(Text passage)

Prosecutors cited several reasons for the reversal and were clearly defensive that Russia would paint the decision as proof that U.S. evidence of the alleged Russian interference is shaky. “There is a substantial federal interest in defending American democratic institutions, exposing those who endeavor to criminally interfere with them, and holding them accountable, which is why this prosecution was properly commenced in the first place,” Assistant Attorney General for National Security John Demers and U.S. Attorney for Washington Timothy Shea wrote. “In light of the defendant’s conduct, however, its ephemeral presence and immunity to just punishment, the risk of exposure of law enforcement’s tools and techniques, and the post-indictment change in the proof available at trial, the balance of equities has shifted … it is no longer in the best interests of justice or the country’s national security to continue this prosecution,” Demers and Shea added. Josh Gerstein reports for POLITICO.

(End Text passage)

• **Problems to solve**
[1] In the passage on the dropped prosecution, which two officials wrote the statement explaining the reversal?
[2] Carry the passage on the dropped prosecution forward, beginning after its final sentence.

(Exercise data)

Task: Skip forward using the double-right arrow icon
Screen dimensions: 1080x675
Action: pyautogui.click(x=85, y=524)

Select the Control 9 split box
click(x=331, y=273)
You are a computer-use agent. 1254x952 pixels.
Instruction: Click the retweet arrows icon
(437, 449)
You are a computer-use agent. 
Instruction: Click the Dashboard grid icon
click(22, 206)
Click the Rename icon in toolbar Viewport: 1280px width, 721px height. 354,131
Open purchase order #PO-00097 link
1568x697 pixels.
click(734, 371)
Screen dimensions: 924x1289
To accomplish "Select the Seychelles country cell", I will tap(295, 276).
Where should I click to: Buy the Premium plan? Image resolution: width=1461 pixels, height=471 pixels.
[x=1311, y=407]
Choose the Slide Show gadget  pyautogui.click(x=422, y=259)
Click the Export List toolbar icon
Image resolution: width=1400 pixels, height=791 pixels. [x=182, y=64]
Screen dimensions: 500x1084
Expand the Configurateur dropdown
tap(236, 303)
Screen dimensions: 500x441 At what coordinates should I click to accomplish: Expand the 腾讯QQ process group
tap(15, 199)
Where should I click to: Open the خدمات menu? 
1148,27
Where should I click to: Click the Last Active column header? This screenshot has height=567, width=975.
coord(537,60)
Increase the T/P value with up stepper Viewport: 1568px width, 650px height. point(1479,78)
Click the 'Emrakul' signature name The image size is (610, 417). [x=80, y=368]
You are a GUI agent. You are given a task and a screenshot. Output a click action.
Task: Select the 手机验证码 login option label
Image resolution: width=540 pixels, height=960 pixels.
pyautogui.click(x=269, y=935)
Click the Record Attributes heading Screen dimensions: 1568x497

(End Exercise data)

• **Answers to the problems**
[1] Assistant Attorney General for National Security John Demers and U.S. Attorney for Washington Timothy Shea.

[2]
Russia’s highest court yesterday endorsed President Vladimir Putin’s proposed constitution changes, giving him the possibility to remain in power until 2036. Putin last week signed the widely-criticized reform bill, which would allow him to run again after his presidential term, his fourth since 2000, ends in four years. A public vote on the reforms has been set for April 22 but it was unclear whether that might be postponed by the global coronavirus crisis. AFP reporting.


At least two rockets hit a training base south of Baghdad where U.S.-led coalition troops and N.A.T.O. trainers are present, Iraq’s military said today, the third such incident in the span of a week. The rockets struck the Basmaya base near the Iraqi capital yesterday evening, the army statement said. The projectiles fell down in an area that includes agricultural land and a factory, according to the statement. AP reporting.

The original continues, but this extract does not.